En el hotel hay un tobogán de agua donde mi hijo pasa el día. Allí, para los nenes, suena regatón pornográfico —literalmente: las letras son todas sobre coger— a volumen boliche. En el café suena rock de baladas de los años 80 y 90 —Bon Jovi, Aerosmith, Whitesnake, a cualquier hora del día. En la pileta se escucha reggae nacional. Hay un punto de confluencia donde se pueden escuchar todos estos playlists simultáneamente.

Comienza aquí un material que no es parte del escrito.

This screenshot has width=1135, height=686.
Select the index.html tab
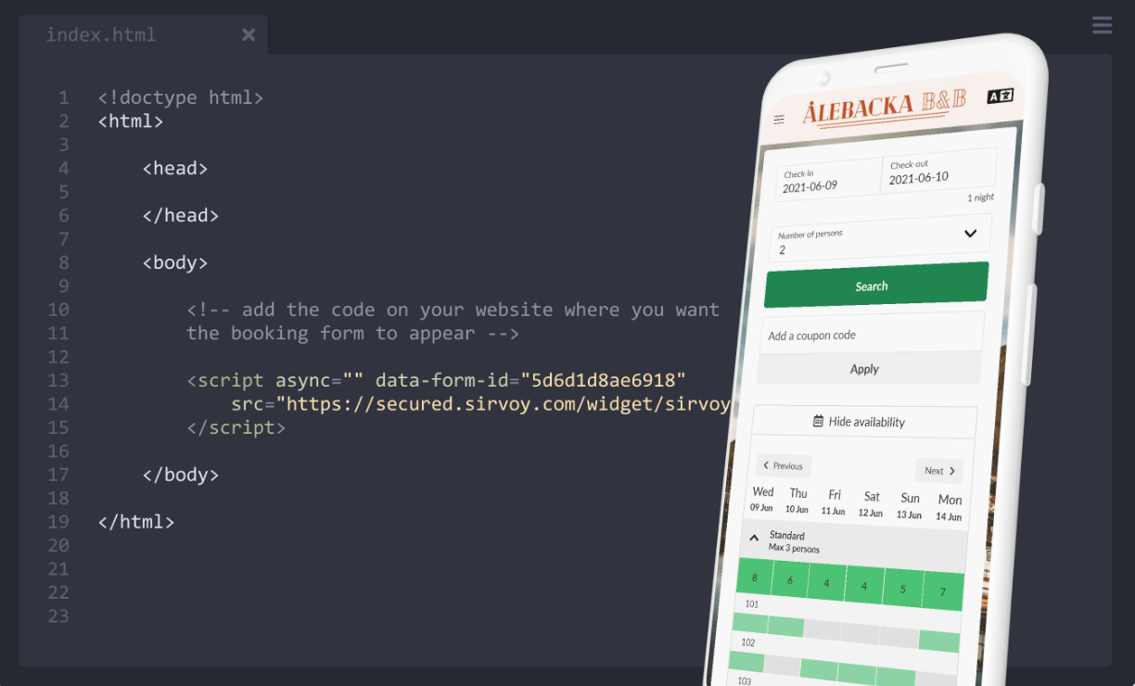101,35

Lo probé por unos segundos, pero sospecho que induce a la locura, así que rajé a mi cuarto donde solo se escucha el mar y los reclamos cotidianos de los vecinos amontonados.

No hay internet ni señal de teléfono. Pensé que iba ser un bálsamo mental y espiritual, pero descubrí que ya, a esta altura del partido, eso sí induce a la locura. Por la ventana veo gente caminando por las dunas como pacientes psiquiátricos —o monjes en arcaicos rituales— alzando sus teléfonos al cielo en busca de una señal.

El diálogo que mantuve con el esposo de Elena Ferrante lo guardaré para otro cuento. Fue largo y arduo. Terminó con estas palabras, que no pronuncié yo: Estoy armado. Usted también lo tendría que estar. De noche, cuando ladran los perros, quédese adentro de su casa, porque tiro.